Journalist Philippe Bernard writes that "while it is commonplace to note and even denounce the persistence of colonial stereotypes in the fate of immigrant populations, considering certain migratory flows as the consequences of colonisation is taboo".
Several of the EU member states have, for many years, been present in countries whose citizens now wish to reach the gates of Europe, often at the risk of their lives. The European Union, through its Convention for the Protection of Human Rights and Fundamental Freedoms and in line with the Universal Declaration of Human Rights, has set itself the duty to protect and ensure justice for all individuals. However, more and more countries are adopting austere border and migration policies. It is therefore legitimate to ask the question: Does Europe have a responsibility towards the migrants who seek to reach its doors?
Understanding immigration through the colonial legacy is a key point offering a new perspective on the migration policies that can be envisaged. In France, for example, almost 40% (Insee, 2018) of its immigrant population is made up of citizens from former French colonies, with a large representation of individuals from Morocco, Algeria, Tunisia and Côte d'Ivoire seeking to reach its borders.
Sociologists Abdelmalek Sayad and Pierre Bourdieu, on the subject of the French case, were able to demonstrate how “the confiscation of land following colonisation and then, during the Algerian war, the French policy of forced and massive regrouping of villagers had contributed powerfully to the departures towards the metropolis, in a context of free movement” (Philippe Bernard, 2006).
The fewer the better
The border and migration policies of some Europeans geared towards mass screening of migrants and refugees marks a step backwards in the protection of the lives and rights of refugees and migrants. The Council of Europe's Commissioner for Human Rights writes "Along the central Mediterranean route, in particular, many of the measures taken recently appear to be aimed at institutionalising a practice of giving the Libyan coastguard a free hand to intercept people at sea, which has resulted in almost 20,000 returns to Libya, where people are exposed to serious human rights violations".

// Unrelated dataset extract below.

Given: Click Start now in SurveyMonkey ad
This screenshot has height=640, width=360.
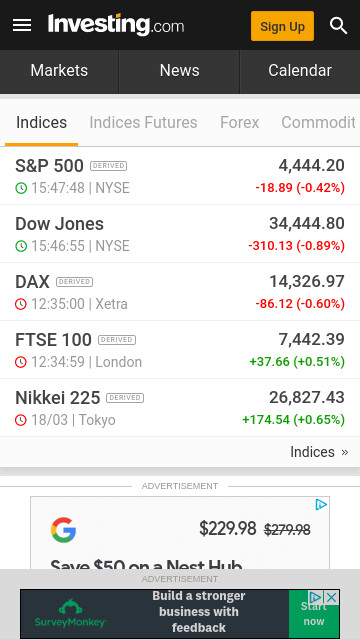Looking at the screenshot, I should 313,614.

Immigration is not a threat to the integrity of a country but should be seen as an opportunity for development and it would therefore be interesting for states to move in this direction as there is a demographic decline and a lack of available labour on the European labour market, in particular.
Take the example of the 2006 agreement between the EU and Turkey. The EU promised Turkey 6 billion Euros to help regulate the flow of migrants to Europe by taking in refugees from Greece who are ineligible for asylum and increased border control. This agreement has led to precarious and inhumane conditions for refugees stranded on the Greek islands.
As a substantial financial contributor to development cooperation, the EU should continue its work to address the root causes of irregular migration and forced displacement. This should however not lead to development aid being used to strengthen the “Fortress Europe” (European Movement International, 2017).
The wider repercussions of this situation should not be underestimated. It is hard to see how Europe can ask partner countries to keep their doors open, to host large-scale refugee populations and prevent further movements while at the same time Member States refuse to shoulder their fair share of responsibility for protecting people who flee their homes (Joint NGO Statement ahead of the European Council of 28-29 June 2016).
Assuming European responsibility for managing migration flows would restore some of the balance of power at stake between the colonized countries and the European continent. It could also become a solid basis to fight the phenomenon of migrant smugglers and push fewer immigrants to choose the dangerous illegal migration routes.